I was looking into the shape of the used observations and noticed that some environments have INVENTORY shape to be (3,) (e.g. Arena Running With Scissors In The Matrix, Pure Coordination In The Matrix) where as others have (2,). And for RGB, in “Collaborative Cooking”, has its shape as (40,40,3) where as for others it is (88,88,3). So the network architecture is adapted to these changes right?

Yes, that's true. The sizes of the observations differ a bit for those substrates. Also the two player version of Running With Scissors in The Matrix will have observation size of (40, 40, 3) like the collaborative cooking substrates. The inventories are either size two or size three depending on whether or not the substrate in question has two or three different kinds of resources to collect.

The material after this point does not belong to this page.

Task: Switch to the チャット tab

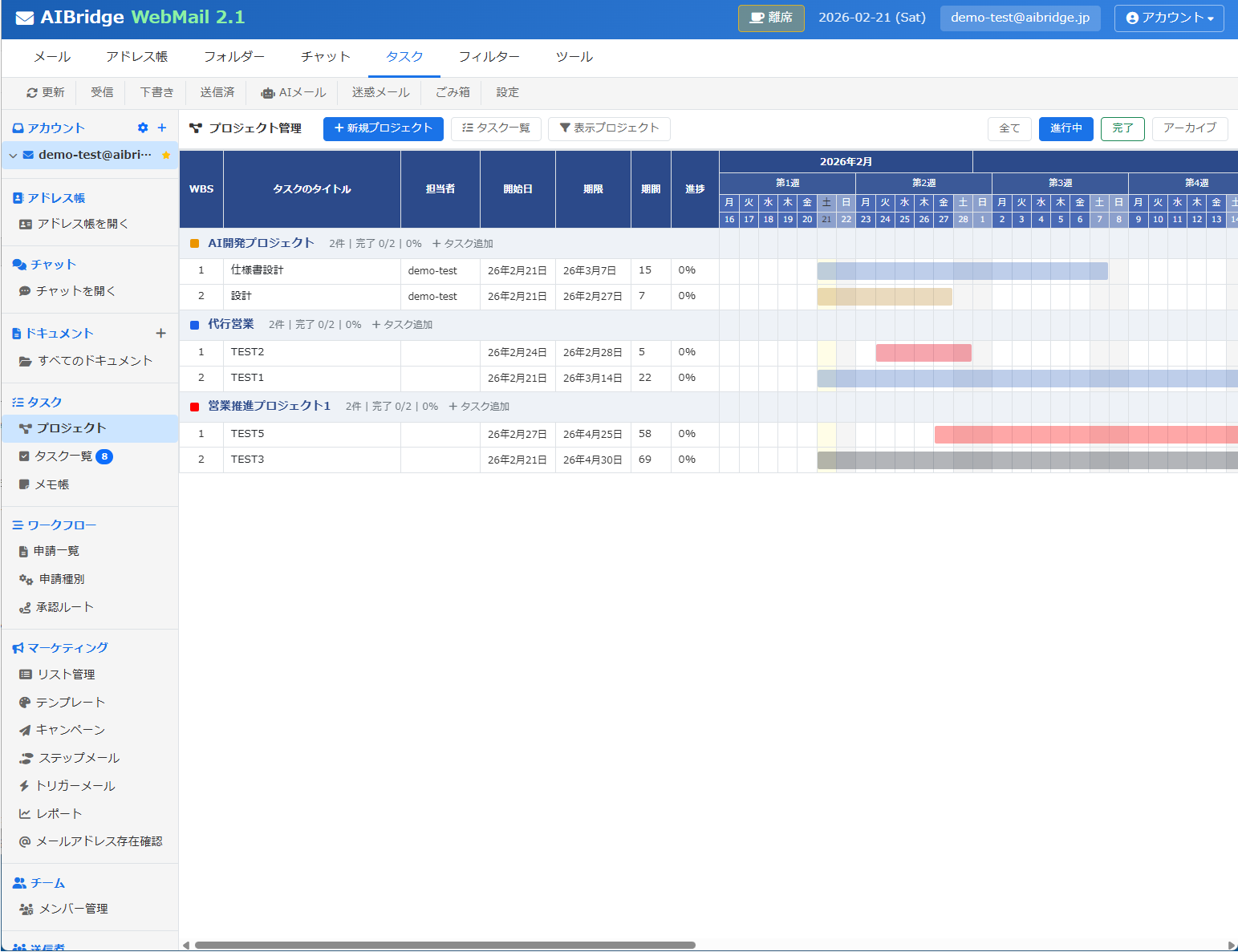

The network architectures will need to be adapted to these changes, but it might not require a change to any code. Most neural net specification libraries let you define a network layer just by specifying its number of output units. The actual number of parameters to create then gets inferred automatically from the size of the input. This is how sonnet's linear module works for instance.

Any specific kind of padding used in the CNN layers?

You can try using the special strides we did. I'm not sure if they help or hinder though. Since we know the image is made by tiling 8x8 sized sprites you can get away with choosing kernel size and kernel stride to be 8. We made this choice early on after we started using DMLab2D and never investigated its implications for meltingpot substrates. In theory it should be making things a bit faster. Though, anecdotally, one of my colleagues mentioned he had tried reverting to a more normal stride value and found that doing so improved performance. So it's a bit unclear right now what the best thing to do is. We'll try and include specific suggested conv net parameters when we next release an update to the repo.

In the mean time, feel free to use the 2-layer conv net settings that we used. They are as follows:

SPRITE_SIZE = 8

padding = VALID
num_output_channels = (16, 32)
kernel_shapes = (SPRITE_SIZE, 4)
strides = (SPRITE_SIZE, 1)

Any specific reason for concatenation the previous action too? Or is it just for better context of the chosen plan by that policy in previous steps? As I still believe the hidden state must have that information already in it.

This is a pretty standard thing at DeepMind. I agree with you though. It seems like redundant information. It's probably not necessary. We left it there because, since it's so common at DeepMind, it felt like removing it would be an unnecessary departure from a common default. It very likely makes no difference one way or another.